* **THE PROBLEM**: What is needed is the run of lines from the one with "Collapse the root disk node in sidebar tree" through the close of the data, set down exactly.

START INPUT FOR THIS TASK

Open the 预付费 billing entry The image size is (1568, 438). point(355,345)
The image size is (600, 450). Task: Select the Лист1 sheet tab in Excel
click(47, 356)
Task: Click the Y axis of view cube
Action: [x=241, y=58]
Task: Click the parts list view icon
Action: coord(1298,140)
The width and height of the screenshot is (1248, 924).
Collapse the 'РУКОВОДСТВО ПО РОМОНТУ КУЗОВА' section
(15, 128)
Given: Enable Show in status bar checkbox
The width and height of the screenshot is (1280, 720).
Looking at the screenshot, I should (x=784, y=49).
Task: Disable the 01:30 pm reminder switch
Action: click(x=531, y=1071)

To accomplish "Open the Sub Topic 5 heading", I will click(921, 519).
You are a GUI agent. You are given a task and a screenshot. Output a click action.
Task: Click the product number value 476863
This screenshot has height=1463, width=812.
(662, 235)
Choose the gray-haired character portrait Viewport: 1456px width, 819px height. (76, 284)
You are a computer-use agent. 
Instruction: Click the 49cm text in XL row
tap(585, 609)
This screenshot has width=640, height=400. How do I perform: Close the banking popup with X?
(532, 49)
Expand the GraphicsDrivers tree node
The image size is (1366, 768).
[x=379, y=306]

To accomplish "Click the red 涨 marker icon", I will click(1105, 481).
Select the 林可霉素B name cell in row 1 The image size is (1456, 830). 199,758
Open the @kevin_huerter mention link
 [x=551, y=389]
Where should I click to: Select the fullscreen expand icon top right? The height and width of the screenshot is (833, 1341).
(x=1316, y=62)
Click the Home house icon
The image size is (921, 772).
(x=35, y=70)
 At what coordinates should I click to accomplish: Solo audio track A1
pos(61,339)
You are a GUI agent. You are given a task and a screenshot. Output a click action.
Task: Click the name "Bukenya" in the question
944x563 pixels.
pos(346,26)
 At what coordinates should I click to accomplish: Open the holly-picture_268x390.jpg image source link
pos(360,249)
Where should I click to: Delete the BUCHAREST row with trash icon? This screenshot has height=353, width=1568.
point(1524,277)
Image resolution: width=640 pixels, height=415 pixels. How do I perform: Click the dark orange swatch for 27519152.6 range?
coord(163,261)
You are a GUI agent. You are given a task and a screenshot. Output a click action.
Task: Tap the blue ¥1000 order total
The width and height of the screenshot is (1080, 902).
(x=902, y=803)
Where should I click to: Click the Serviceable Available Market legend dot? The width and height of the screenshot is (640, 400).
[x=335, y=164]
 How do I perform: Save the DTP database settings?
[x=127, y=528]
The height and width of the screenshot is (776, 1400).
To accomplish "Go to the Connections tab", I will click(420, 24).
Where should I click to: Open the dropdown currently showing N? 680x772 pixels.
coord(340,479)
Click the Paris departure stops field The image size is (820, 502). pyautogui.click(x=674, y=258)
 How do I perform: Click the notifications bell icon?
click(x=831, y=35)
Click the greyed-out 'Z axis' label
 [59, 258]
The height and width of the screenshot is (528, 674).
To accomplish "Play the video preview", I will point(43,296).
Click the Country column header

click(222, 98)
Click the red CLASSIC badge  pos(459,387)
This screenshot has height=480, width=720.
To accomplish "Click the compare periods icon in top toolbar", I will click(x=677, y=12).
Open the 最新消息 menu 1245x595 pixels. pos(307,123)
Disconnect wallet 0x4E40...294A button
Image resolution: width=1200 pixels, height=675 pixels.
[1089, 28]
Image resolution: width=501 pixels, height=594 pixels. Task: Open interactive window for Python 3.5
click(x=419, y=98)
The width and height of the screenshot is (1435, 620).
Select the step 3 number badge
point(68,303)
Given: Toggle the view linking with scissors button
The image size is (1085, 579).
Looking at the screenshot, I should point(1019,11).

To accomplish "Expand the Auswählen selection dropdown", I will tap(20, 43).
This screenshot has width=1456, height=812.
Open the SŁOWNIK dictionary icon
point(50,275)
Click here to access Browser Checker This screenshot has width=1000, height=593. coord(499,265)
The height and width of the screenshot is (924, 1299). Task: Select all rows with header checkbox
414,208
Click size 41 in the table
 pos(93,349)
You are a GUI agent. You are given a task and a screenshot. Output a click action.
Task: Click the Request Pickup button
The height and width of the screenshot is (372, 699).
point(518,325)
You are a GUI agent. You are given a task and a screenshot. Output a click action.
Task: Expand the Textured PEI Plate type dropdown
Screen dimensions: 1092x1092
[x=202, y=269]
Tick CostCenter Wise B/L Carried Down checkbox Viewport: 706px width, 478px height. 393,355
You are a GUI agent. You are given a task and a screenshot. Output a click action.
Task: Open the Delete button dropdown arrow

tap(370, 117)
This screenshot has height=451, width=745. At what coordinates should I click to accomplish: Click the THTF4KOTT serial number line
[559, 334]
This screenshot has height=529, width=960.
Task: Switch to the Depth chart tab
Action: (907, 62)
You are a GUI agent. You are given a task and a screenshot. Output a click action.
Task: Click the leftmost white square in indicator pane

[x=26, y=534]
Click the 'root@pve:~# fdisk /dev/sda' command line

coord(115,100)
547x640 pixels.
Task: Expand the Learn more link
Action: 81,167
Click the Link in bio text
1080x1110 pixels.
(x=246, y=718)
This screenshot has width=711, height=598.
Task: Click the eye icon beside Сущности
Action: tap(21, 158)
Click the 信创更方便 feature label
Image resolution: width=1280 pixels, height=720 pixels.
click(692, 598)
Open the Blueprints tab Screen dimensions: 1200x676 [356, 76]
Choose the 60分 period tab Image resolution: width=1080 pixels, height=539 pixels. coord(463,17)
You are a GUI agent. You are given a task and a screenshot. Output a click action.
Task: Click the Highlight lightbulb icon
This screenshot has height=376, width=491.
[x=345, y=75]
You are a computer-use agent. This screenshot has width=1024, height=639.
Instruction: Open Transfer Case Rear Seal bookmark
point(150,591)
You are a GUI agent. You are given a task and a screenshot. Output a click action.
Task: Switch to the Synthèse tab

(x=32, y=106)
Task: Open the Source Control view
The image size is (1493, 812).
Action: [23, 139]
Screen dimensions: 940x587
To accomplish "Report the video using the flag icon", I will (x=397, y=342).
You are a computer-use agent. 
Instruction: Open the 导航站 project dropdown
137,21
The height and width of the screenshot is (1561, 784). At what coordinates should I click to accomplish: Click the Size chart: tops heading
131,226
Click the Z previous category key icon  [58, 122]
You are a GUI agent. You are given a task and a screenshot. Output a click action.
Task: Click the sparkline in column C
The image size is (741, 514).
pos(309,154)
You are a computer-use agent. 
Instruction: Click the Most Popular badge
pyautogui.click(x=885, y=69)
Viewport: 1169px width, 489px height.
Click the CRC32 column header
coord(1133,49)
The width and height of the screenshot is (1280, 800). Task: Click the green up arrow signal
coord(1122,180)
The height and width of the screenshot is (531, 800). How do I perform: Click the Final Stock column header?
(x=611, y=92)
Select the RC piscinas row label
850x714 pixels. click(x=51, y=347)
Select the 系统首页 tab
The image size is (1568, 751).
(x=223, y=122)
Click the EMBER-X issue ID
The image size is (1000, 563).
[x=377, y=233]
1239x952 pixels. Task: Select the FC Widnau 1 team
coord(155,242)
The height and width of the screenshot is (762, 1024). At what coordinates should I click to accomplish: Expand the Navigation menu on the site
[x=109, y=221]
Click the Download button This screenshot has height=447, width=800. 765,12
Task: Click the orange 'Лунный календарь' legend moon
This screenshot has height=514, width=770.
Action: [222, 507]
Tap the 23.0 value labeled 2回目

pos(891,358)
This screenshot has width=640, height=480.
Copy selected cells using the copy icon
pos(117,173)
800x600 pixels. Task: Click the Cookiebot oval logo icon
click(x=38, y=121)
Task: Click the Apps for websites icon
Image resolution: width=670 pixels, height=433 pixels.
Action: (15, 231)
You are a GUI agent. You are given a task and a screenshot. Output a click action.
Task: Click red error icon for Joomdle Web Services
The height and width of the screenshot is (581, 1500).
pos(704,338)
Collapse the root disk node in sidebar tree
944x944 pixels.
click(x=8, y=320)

END INPUT FOR THIS TASK

* **COMPLETED EXERCISE**:
Collapse the root disk node in sidebar tree
944x944 pixels.
click(x=8, y=320)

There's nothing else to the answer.